Your objective: Convert the stretch from the line containing "Given: Click the 14:05 IEV departure time" through the end of the entries into a two-column CSV with the headers instruction and output. Make one row per entry, put each field in quotation marks, replace line breaks with spaces, and leave out the pictures.
# Start of Given records
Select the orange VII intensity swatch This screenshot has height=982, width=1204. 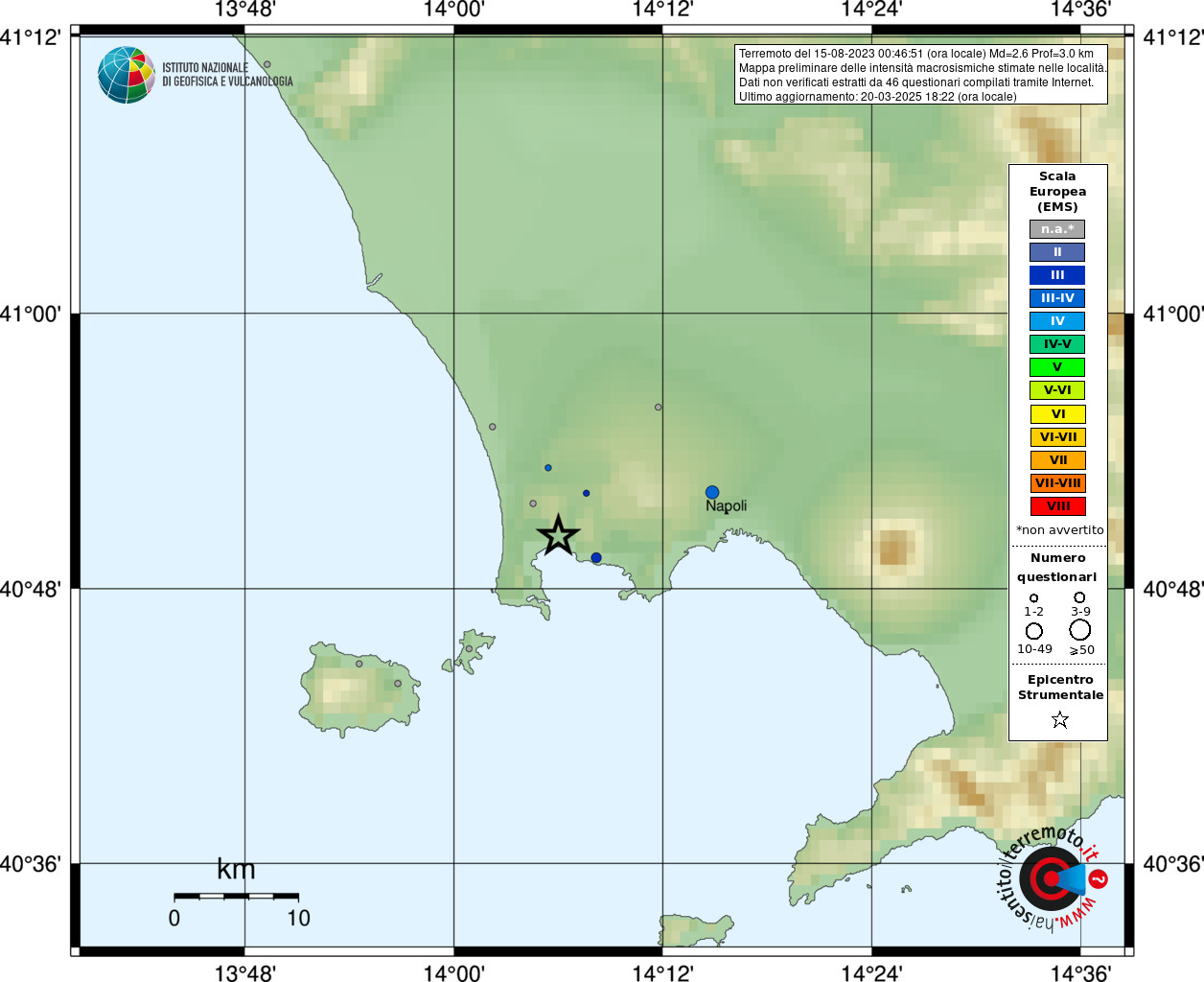1057,460
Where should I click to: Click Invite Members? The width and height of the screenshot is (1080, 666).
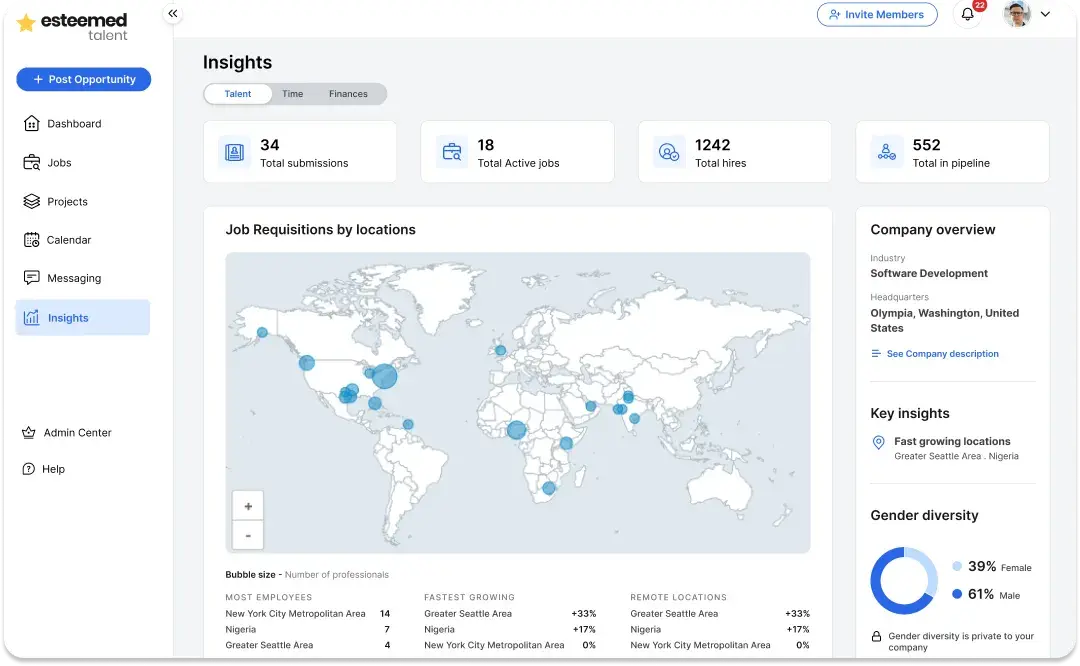[x=877, y=14]
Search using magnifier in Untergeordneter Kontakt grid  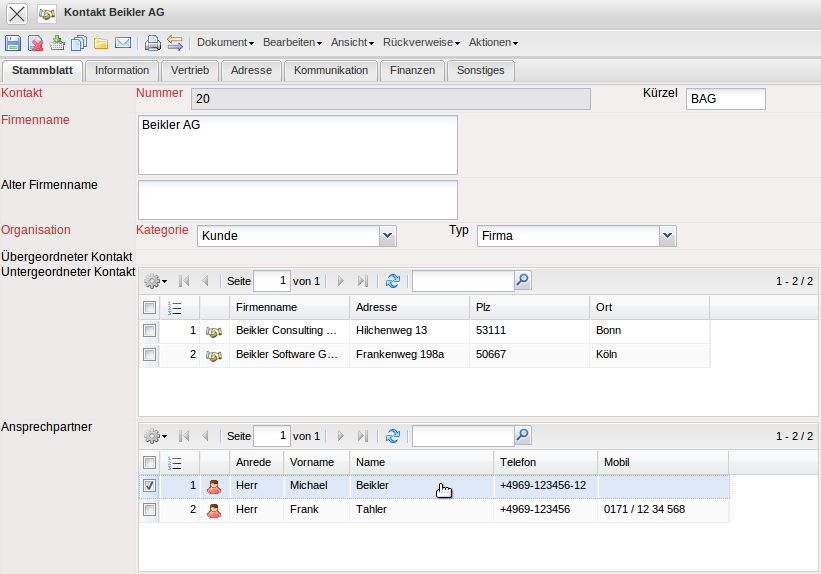[x=522, y=281]
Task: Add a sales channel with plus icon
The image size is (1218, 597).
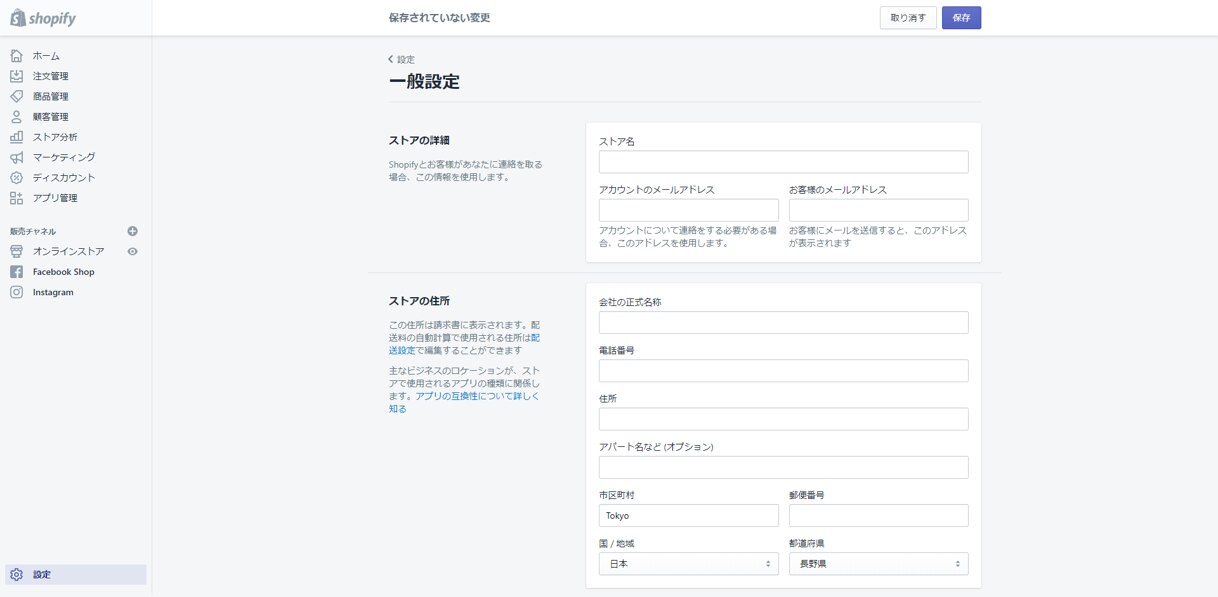Action: pos(132,231)
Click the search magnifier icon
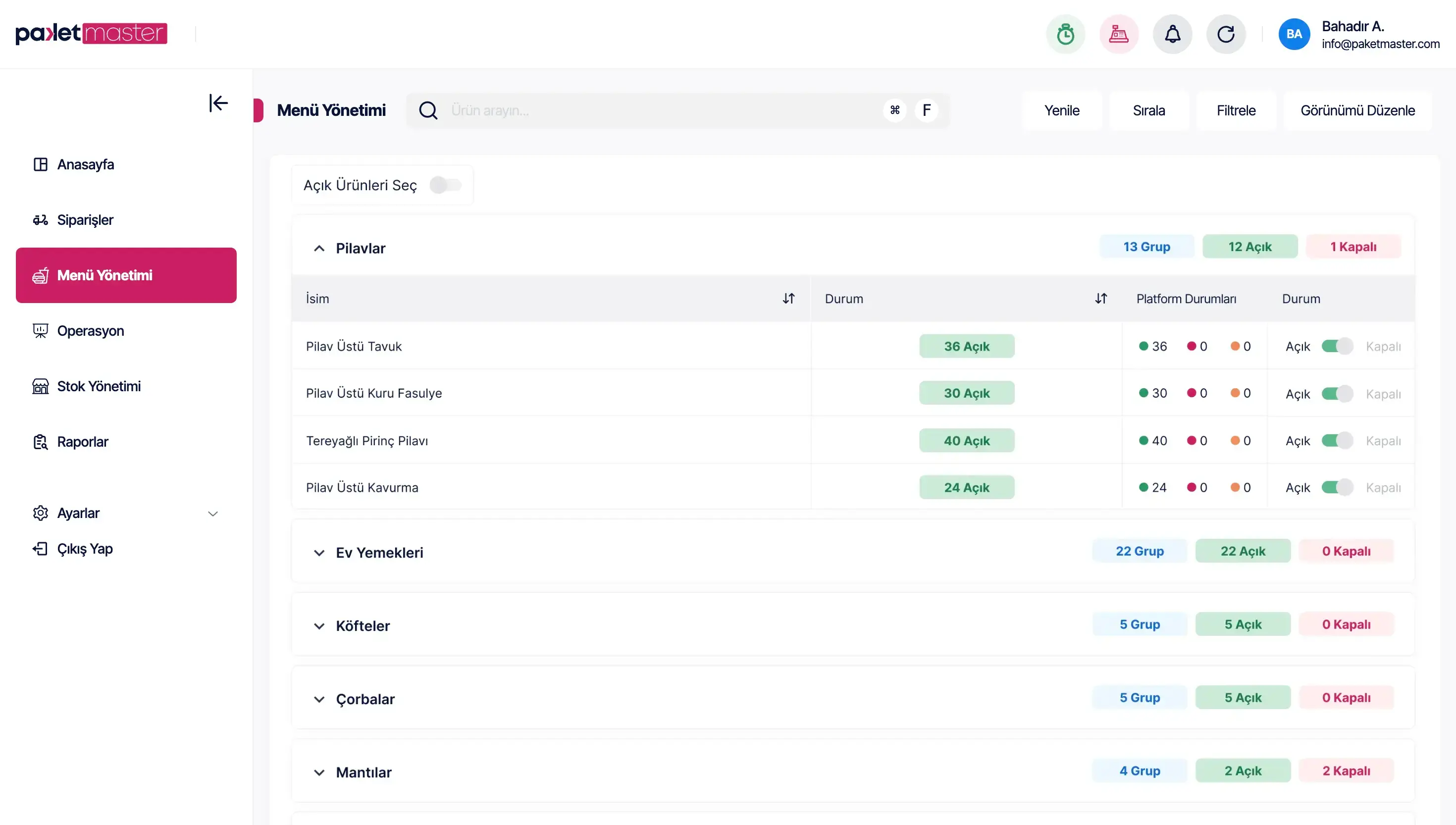This screenshot has width=1456, height=825. click(x=428, y=110)
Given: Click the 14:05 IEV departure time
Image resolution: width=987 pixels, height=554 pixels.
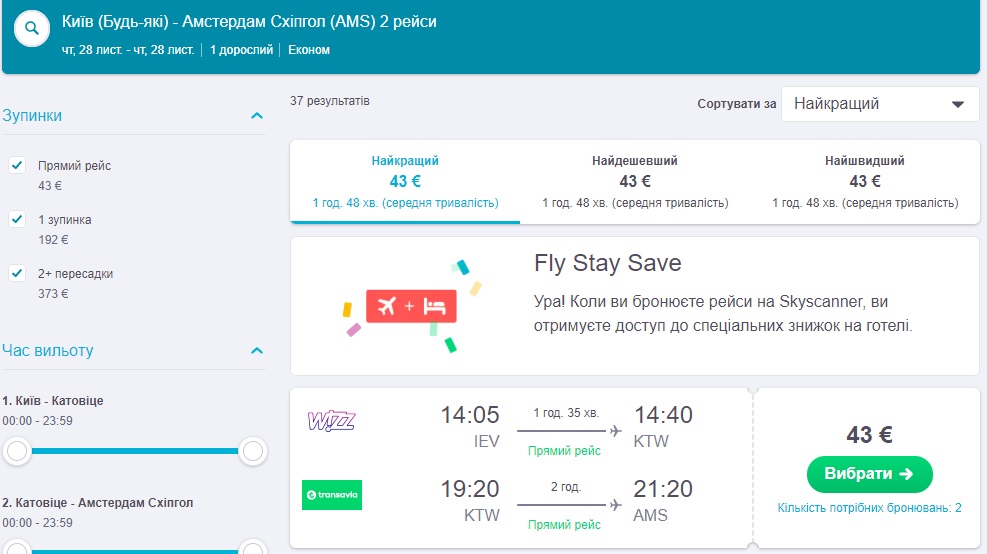Looking at the screenshot, I should [468, 415].
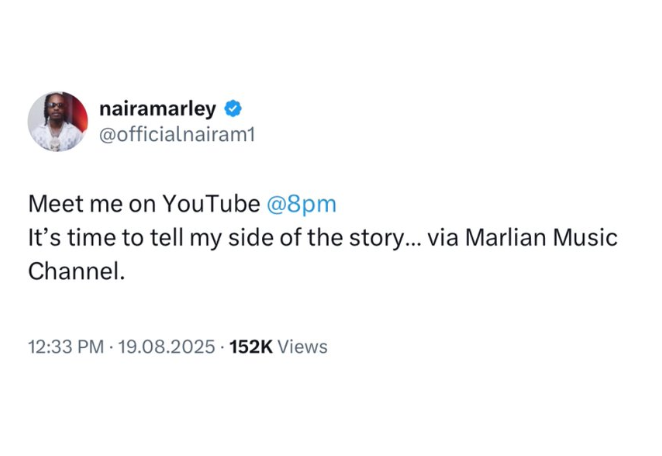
# End of Given records
Task solution:
instruction,output
"Given: Click the 14:05 IEV departure time Image resolution: width=987 pixels, height=554 pixels.","Looking at the screenshot, I should [468, 415]."